In its earliest stages, cellulite begins with disrupted blood circulation or lymphatic drainage that weakens the tissue structure. The dimpling at this point is only visible when you pinch the skin. As circulation continues to deteriorate, the condition progresses to visible dimpling while standing, and eventually while lying down. Cellulite in the legs can also signal broader vascular issues: its presence is associated with chronic venous insufficiency and an increased risk of varicose veins. Tight clothing that constricts the thighs or waist can make things worse by further restricting blood and lymph flow.

Genetics and Skin Structure

Your genes have a significant influence on whether you develop cellulite and how severe it becomes. Specific genes control the strength and elasticity of your connective tissue. If you inherited weaker, less elastic septae, those bands stretch and distort more easily under pressure from expanding fat cells, producing more pronounced dimpling. Skin thickness, fat distribution patterns, and metabolic rate are all partially inherited traits that affect cellulite risk.

Thyroid function also plays a role. Imbalances in thyroid hormones can slow metabolism and reduce skin elasticity, both of which contribute to cellulite formation. If your mother or grandmother had noticeable cellulite, your chances of developing it in similar areas are higher.

How Aging Makes It Worse

Cellulite tends to become more visible with age for several overlapping reasons. As estrogen levels decline, particularly around menopause, blood flow to the connective tissue decreases. The tissue becomes weaker, less resilient, and more easily deformed by the fat beneath it. Collagen production also drops with falling estrogen, thinning the dermis and reducing the skin’s ability to maintain a smooth surface.

At the same time, skin naturally loses elasticity with age. The combination of thinner skin, less collagen, reduced circulation, and decades of gravitational stress on the connective tissue means that cellulite typically progresses from barely noticeable in your twenties to more prominent in your forties and beyond, even without significant weight changes.

Diet, Insulin, and Fat Storage

What you eat influences cellulite primarily through its effect on fat cell size and fluid retention.

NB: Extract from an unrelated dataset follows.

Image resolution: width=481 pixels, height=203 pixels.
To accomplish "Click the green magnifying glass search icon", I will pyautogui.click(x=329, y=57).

Diets high in refined carbohydrates and sugar cause repeated spikes in blood sugar, which triggers the release of insulin. Insulin is a storage hormone: it directs the body to deposit glucose and fatty acids into fat cells rather than burning them for energy. Over time, this promotes fat cell expansion, especially in people who are genetically predisposed to high insulin responses.

Some individuals produce significantly more insulin than others in response to the same foods, due to genetic or metabolic factors. For these people, a diet heavy in high-glycemic foods, such as white bread, sugary drinks, and processed snacks, can accelerate fat accumulation in the thighs and hips. High sodium intake compounds the problem by increasing water retention in the tissues, adding to the swelling that pushes fat cells against the skin.

The Severity Spectrum

Not all cellulite looks the same, and clinicians classify it on a four-point scale. At the mildest level, skin appears completely smooth while standing or lying down, and dimpling only shows up if you pinch the skin between your fingers. The next stage shows dimpling only when you pinch. After that, the mattress-like texture becomes visible when standing but disappears when lying down, because gravity is no longer pulling the tissue downward. At the most advanced stage, dimpling is visible in every position, standing or lying flat.

Most women fall somewhere in the mild to moderate range. Progression through these stages isn’t inevitable, and it depends on the interplay of all the factors described above: your connective tissue structure, hormonal environment, circulation, weight fluctuations, and age. Staying physically active, maintaining healthy circulation in the legs, and managing body weight can slow progression, though they rarely eliminate cellulite entirely given how deeply rooted the structural causes are.